Exercise requirements ▸ Take the data below and extract the lines from the one with "Image resolution: width=145, height=2576." to the one with "قالب خبری وردپرس (64, 240)", inclusive, exactly as written.

Entries supplied ▸

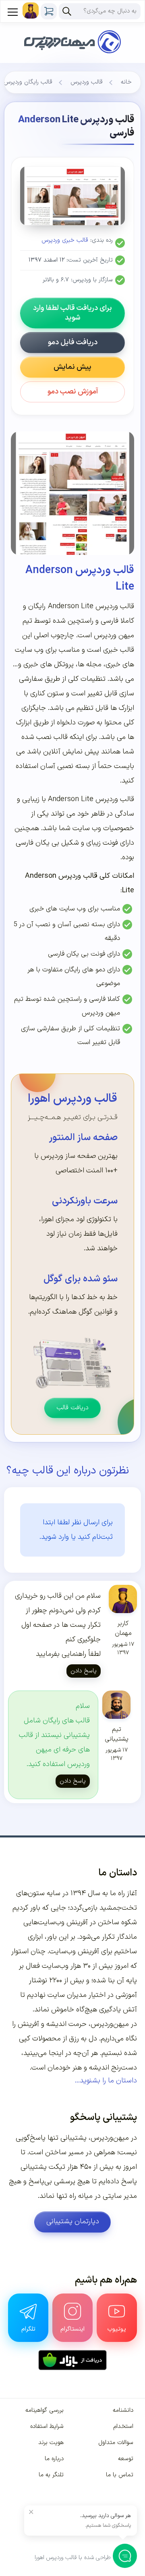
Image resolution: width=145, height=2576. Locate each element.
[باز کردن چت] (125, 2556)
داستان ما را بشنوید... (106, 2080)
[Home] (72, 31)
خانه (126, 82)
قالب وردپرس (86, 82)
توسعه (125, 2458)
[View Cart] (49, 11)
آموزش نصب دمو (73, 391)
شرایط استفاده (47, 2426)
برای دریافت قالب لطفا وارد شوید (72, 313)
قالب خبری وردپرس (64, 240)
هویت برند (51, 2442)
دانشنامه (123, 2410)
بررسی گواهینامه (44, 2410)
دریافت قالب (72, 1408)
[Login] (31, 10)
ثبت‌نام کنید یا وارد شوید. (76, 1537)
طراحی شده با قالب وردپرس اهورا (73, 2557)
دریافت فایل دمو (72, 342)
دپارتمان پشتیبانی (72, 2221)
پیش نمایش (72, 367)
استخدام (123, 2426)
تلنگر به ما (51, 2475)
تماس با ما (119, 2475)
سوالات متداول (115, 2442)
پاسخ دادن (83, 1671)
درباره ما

--

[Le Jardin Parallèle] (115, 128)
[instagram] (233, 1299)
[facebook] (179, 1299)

---

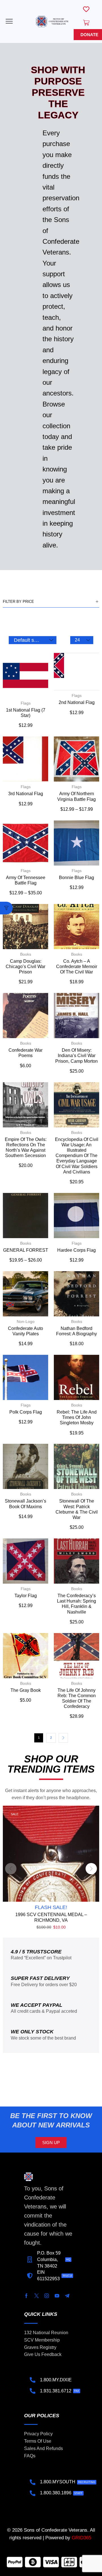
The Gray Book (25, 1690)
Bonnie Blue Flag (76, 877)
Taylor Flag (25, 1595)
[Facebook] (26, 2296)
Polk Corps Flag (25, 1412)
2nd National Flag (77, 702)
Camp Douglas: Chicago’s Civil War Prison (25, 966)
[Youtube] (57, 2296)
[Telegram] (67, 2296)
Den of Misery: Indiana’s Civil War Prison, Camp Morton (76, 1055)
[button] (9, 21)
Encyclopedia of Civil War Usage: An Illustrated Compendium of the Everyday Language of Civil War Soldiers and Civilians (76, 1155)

Response box ▸
Image resolution: width=145, height=2576. Locate each element.
[باز کردن چت] (125, 2556)
داستان ما را بشنوید... (106, 2080)
[Home] (72, 31)
خانه (126, 82)
قالب وردپرس (86, 82)
توسعه (125, 2458)
[View Cart] (49, 11)
آموزش نصب دمو (73, 391)
شرایط استفاده (47, 2426)
برای دریافت قالب لطفا وارد شوید (72, 313)
قالب خبری وردپرس (64, 240)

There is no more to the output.